The Grand Hyatt Hotel was originally developed in the mid 1980s when uncertainty in architectural style resulted in buildings dressed in conservative post-modern façades. The Hotel consists of a 23 storey tower over podiums that front Collins and Russell Streets. The podium fronting Collins Street contained shops, a food court and a restaurant and conference rooms above, all arranged around a vast atrium. This project redeveloped this podium and provided high quality retail space with new office space above.
Several elements contributed to the quality of the existing fabric of Collins Street including a legible parapet height, a variable rhythm of columns, cornices and windows and richly detailed shopfronts and entrances. The new façade responded directly to these elements with a two storey shopfront of columns, projecting windows and canopies creating fine grain and detail addressing the street, with a two storey gridded screen of perforated metal and glass panels above giving a civic scale and texture to the elevation. A gold coloured floating parapet crowns the composition while referencing the colour of the inserted gold canopies below.

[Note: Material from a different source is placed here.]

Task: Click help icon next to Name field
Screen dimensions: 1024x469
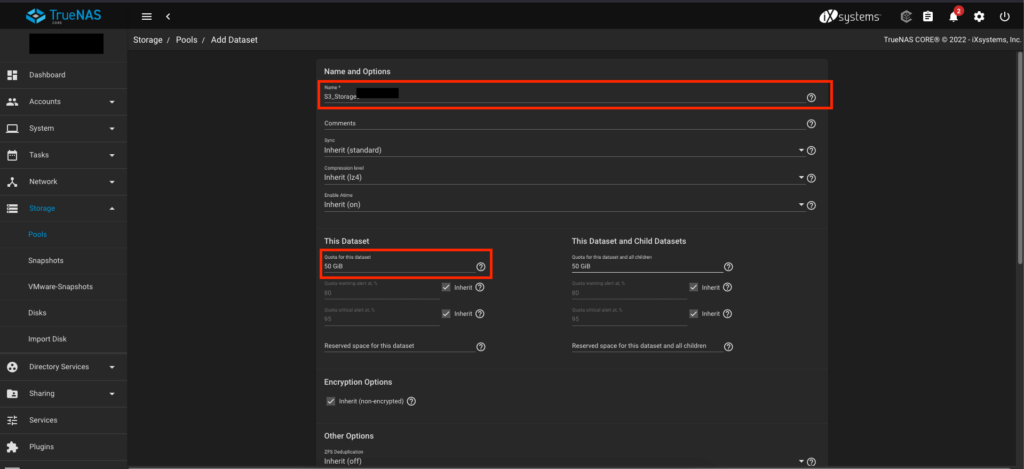Action: [x=811, y=98]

Three new floors of office space were added above the existing podium, set back from the street façade to maintain the historic scale of the streetscape. The leaning, facetted face of the office floors further distances these floors from the street in visual terms.
Internally the atrium was reduced and the retailing reconfigured creating a new laneway style route through the building to the hotel lobby and Russell Street. Acknowledging its prime retail location on Collins Street, many of the new units are directly entered from the street, reversing the previous internalised layout.